3.2 Intervals for individual risks 

In parallel with the confidence intervals for group risk, HMC present 95% confidence intervals for individual 
risks of members of each of the nine VRAG categories based on what is described as an ad hoc use of Wilson’s 
confidence interval formula. HMC interpret these intervals as meaning that “Given an individual with an 
ARAI score in this particular category, we can state with 95% certainty that the probability he will recidivate 
lies between the upper and lower limit.” The stated justification for this use of Wilson’s confidence interval 
formula is as a heuristic approximation to logistic regression results.
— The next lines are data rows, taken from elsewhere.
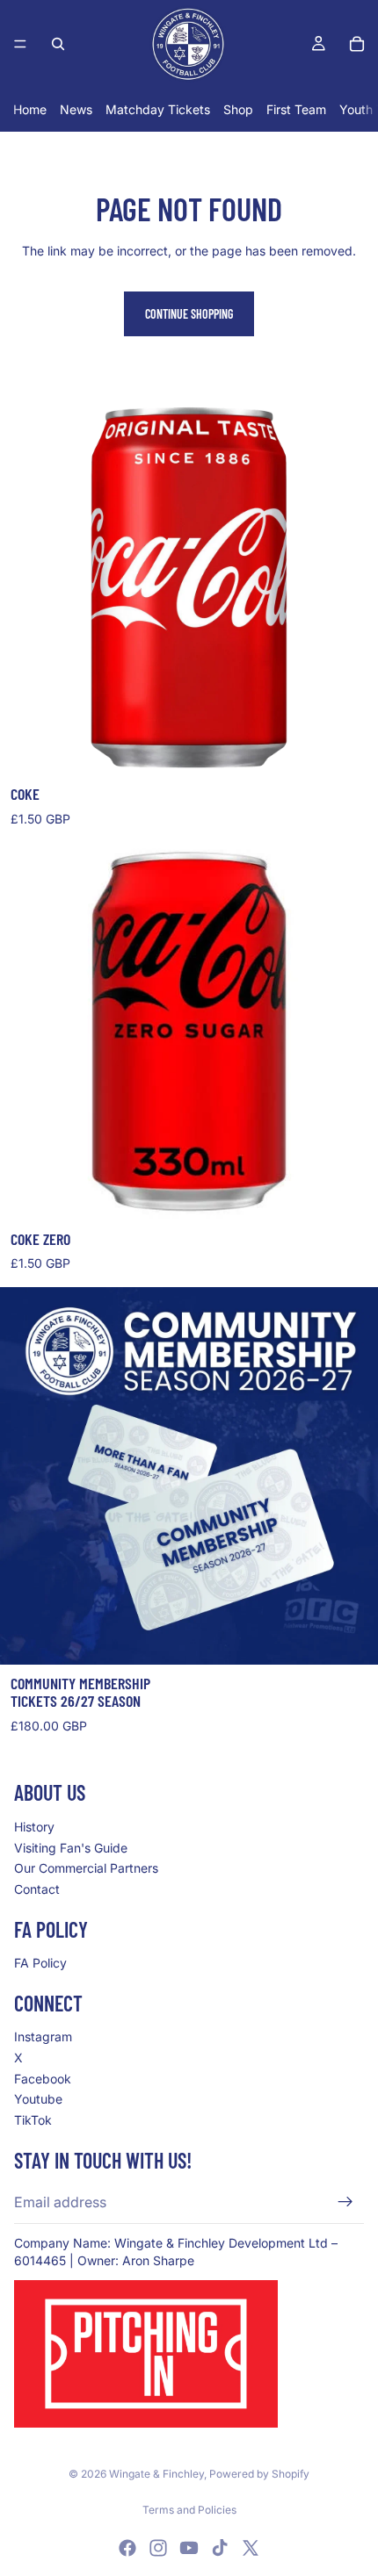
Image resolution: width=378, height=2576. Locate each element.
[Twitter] (250, 2547)
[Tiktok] (219, 2547)
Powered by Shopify (259, 2473)
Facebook (42, 2077)
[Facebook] (127, 2547)
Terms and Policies (189, 2509)
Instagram (43, 2036)
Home (30, 109)
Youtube (38, 2098)
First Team (296, 109)
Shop (238, 109)
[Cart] (357, 44)
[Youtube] (189, 2547)
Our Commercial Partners (86, 1867)
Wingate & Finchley (156, 2473)
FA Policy (40, 1962)
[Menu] (20, 44)
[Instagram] (158, 2547)
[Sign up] (345, 2202)
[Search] (58, 44)
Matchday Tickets (157, 109)
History (34, 1826)
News (76, 109)
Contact (37, 1888)
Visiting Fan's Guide (70, 1846)
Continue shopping (189, 313)
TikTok (33, 2119)
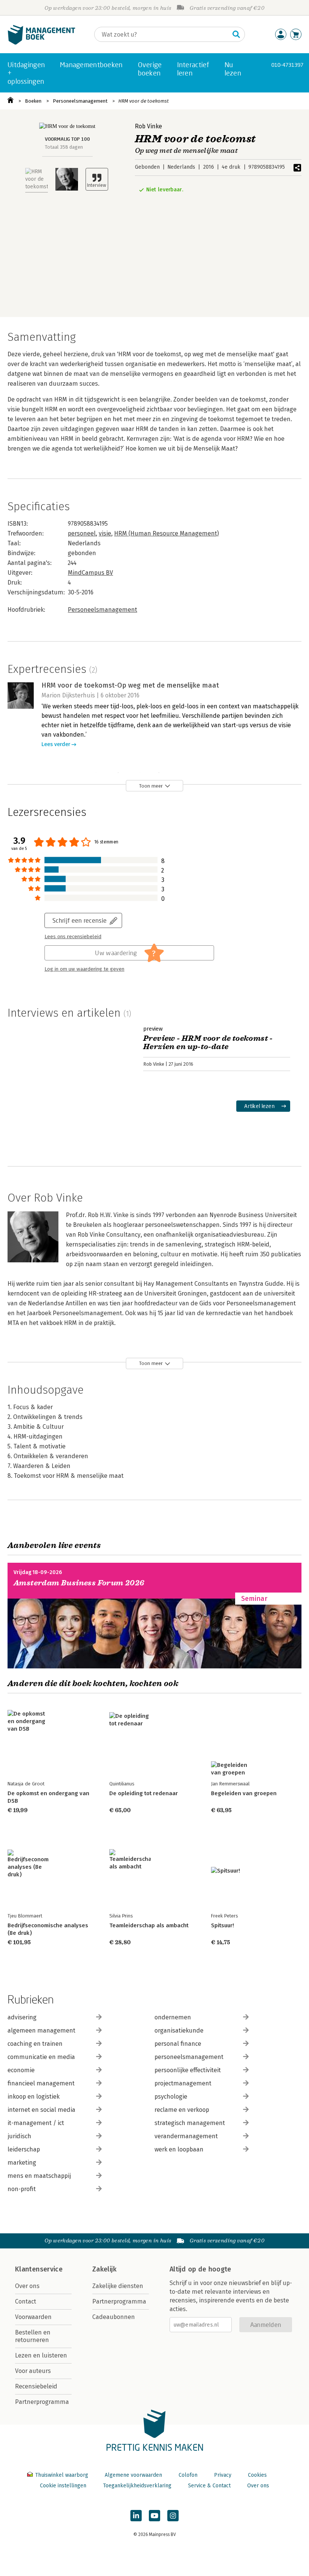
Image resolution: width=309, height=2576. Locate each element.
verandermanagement (186, 2136)
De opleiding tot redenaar (143, 1793)
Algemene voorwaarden (133, 2475)
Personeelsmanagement (80, 101)
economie (21, 2070)
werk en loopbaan (178, 2149)
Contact (25, 2301)
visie (105, 533)
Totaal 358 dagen (64, 147)
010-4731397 (287, 65)
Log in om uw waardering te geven (84, 969)
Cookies (257, 2475)
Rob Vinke (148, 126)
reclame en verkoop (181, 2109)
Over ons (27, 2286)
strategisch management (189, 2123)
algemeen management (41, 2030)
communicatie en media (41, 2056)
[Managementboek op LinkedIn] (136, 2515)
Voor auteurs (33, 2370)
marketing (22, 2162)
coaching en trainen (35, 2043)
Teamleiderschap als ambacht (148, 1925)
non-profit (22, 2189)
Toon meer (151, 786)
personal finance (177, 2043)
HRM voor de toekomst (143, 101)
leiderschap (24, 2149)
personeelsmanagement (188, 2056)
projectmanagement (182, 2083)
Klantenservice (39, 2269)
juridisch (19, 2136)
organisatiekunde (178, 2030)
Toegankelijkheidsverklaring (137, 2485)
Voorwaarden (33, 2317)
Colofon (188, 2475)
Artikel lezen (259, 1106)
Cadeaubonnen (113, 2317)
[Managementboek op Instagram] (173, 2515)
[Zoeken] (236, 34)
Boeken (33, 101)
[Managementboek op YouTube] (154, 2515)
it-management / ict (36, 2123)
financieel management (41, 2083)
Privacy (222, 2475)
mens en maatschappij (39, 2175)
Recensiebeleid (36, 2386)
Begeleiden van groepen (244, 1793)
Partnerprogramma (42, 2401)
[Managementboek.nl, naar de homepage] (41, 43)
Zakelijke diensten (117, 2286)
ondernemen (172, 2017)
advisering (22, 2017)
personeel (82, 533)
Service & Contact (209, 2485)
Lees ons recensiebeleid (72, 937)
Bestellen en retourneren (32, 2336)
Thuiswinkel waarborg (62, 2475)
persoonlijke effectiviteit (187, 2070)
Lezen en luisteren (41, 2355)
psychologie (170, 2096)
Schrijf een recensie (79, 920)
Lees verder (55, 744)
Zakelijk (104, 2269)
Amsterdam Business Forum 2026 (79, 1583)
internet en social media (41, 2109)
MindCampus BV (90, 572)
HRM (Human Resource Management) (166, 533)
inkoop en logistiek (34, 2096)
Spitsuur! (222, 1925)
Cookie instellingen (63, 2485)
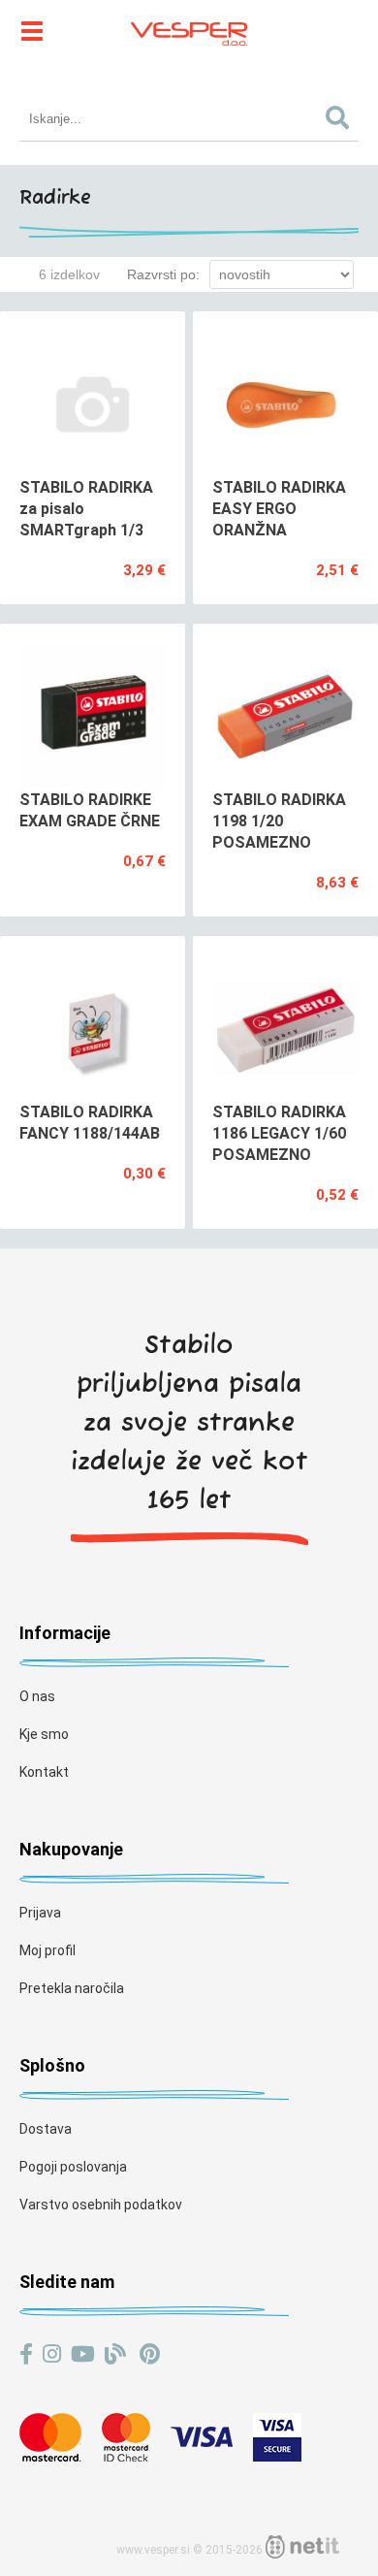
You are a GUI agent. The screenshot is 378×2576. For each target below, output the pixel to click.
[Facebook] (26, 2354)
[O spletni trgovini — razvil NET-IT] (302, 2547)
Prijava (40, 1912)
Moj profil (47, 1950)
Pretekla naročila (71, 1988)
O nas (37, 1696)
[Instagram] (52, 2354)
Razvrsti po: (163, 274)
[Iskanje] (338, 119)
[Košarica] (349, 29)
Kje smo (44, 1734)
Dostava (45, 2129)
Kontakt (44, 1772)
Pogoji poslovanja (73, 2166)
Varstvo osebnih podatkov (100, 2204)
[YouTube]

In response to criticism of such use of 
Wilson’s formula (Mossman and Sellke 2007, Hart et al. 2007b), CM1 provides intervals based on a different 
formula, claimed to be directly based on logistic regression. In this section, we first address why neither 
valid confidence intervals nor valid prediction intervals for truly individual risk can ever, in principle, be 
obtained from data such as used by CoHaMi, using any method. We then indicate specifically the respects 
in which the formulae used by HMC and CM1 have been mathematically misapplied, as well as how HC have 
misconstrued and misinterpreted intervals for individualized group risk as pertaining to truly individual risk. 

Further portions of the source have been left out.